Home/Ecommerce News/Salesforce Chosen By Ralph…

Global fashion brand Ralph Lauren has made a fairly large change to its Ecommerce strategy: moving from their plan to create a custom Ecommerce solution (as first mooted in 2016) to Salesforce’s Commerce Cloud (formerly Demandware). The change appears to be prompted by a will to speed up momentum on their change program, following the company struggling to hit financial targets in recent quarters. Financial issues were put down to varying problems such as inventory difficulties, but switching to an ‘off the shelf’ technology will no doubt allow Ralph Lauren to focus more time and attention on customer experience (rather than technical building work), as well as assist with their overall cost reduction and streamlining programme. Salesforce Commerce Cloud also includes obvious positives from a CRM point of view.

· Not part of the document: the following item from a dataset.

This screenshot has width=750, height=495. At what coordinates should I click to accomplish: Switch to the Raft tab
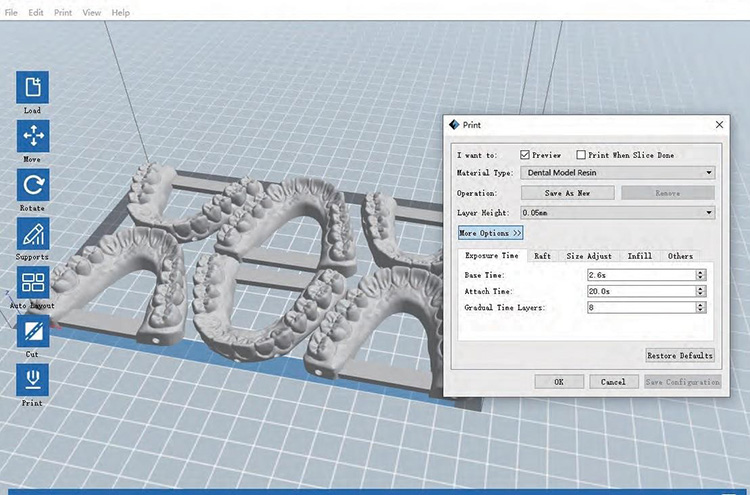pos(542,256)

We’re only a quarter of the way into 2017, but the year has already been challenging for Ralph Lauren. Chief Exec Stefan Larsson announced he’ll be stepping down from his role on May this year, a shock announcement as Mr Larsson had only been in post for less than two years. The move is thought to be due to differences with founder and chairman of the company Ralph Lauren. Following the announcement, the company’s share price dropped more than 3.5%.

Ralph Lauren’s decision to move to Salesforce’s Commerce Cloud will come as a shock to many in the Ecommerce industry as in June 2016, Ralph Lauren announced a new “Way Forward” strategic plan that was designed to streamline the company’s operations and improve its Ecommerce capabilities. As part of this, the company commented that:

“We are also in the process of building an in-house global e-commerce platform as part of our plan to further enhance our omni-channel capabilities. Rollout of the new global e-commerce platform is expected to be completed in 2018.”

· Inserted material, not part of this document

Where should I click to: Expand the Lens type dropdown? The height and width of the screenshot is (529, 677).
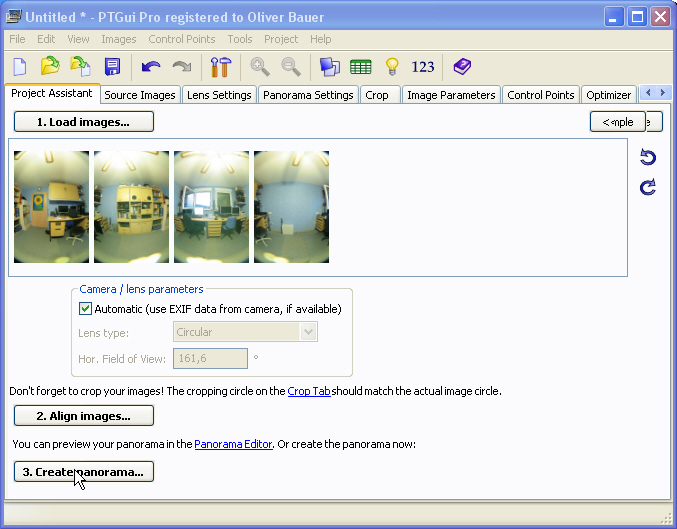click(x=308, y=332)
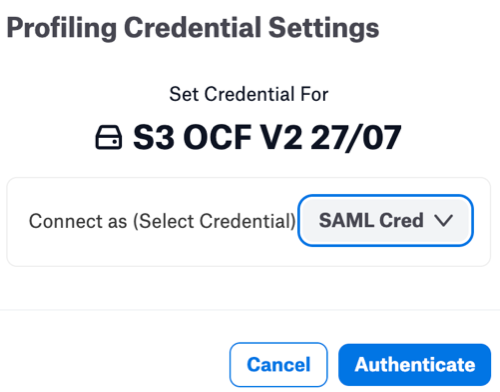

With Ecommerce sales falling 10% in the most recent quarter, it’s  clear that Ralph Lauren could not afford to wait until 2018 for its new custom Ecommerce solution which is why they have shifted gear in their Ecommerce strategy and are now moving to Salesforce’s solution.

As well as moving its Ecommerce business to a more cost-effective platform, the fashion firm has also announced that it will be closing shops and offices resulting in job losses. One of these will be it’s 711 Fifth Avenue Polo store which will help Ralph Lauren to achieve over $140m savings annually as a result. These store closures reflect the fact that people’s shopping habits are continually moving towards buying digitally as well as the fact that Americans generally are spending less and less money on clothing. More and more online retailers are appearing and mimicking catwalk fashion at discounted prices, putting severe pressure on lower end luxury brands such as Ralph Lauren.

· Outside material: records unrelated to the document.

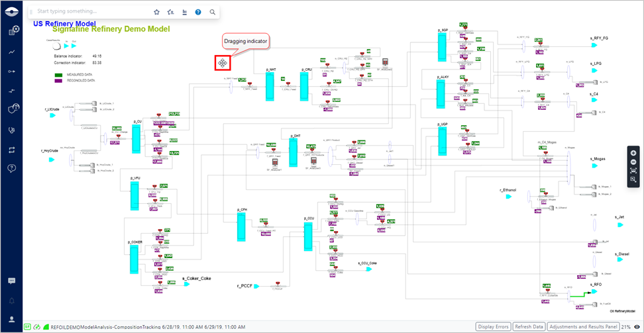Click the zoom out minus button
644x333 pixels.
pyautogui.click(x=633, y=162)
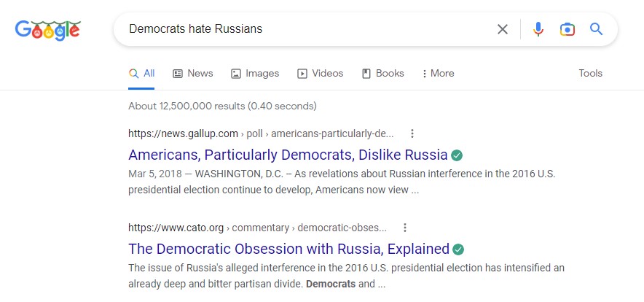Viewport: 644px width, 302px height.
Task: Switch to the Videos tab
Action: tap(320, 74)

Chief Financial Officer Jane Nielsen, talking about the changes that have been necessary, commented:

“The decision will optimise our store portfolio in the New York area and allow us to focus on opportunities to pilot new and innovative customer experiences. The Polo brand remains strong, and we expect it to further strengthen as we continue to evolve the Polo product and marketing.”

It remains to be seen whether these changes by the Ralph Lauren Corporation will make the positive differences required by the organisation.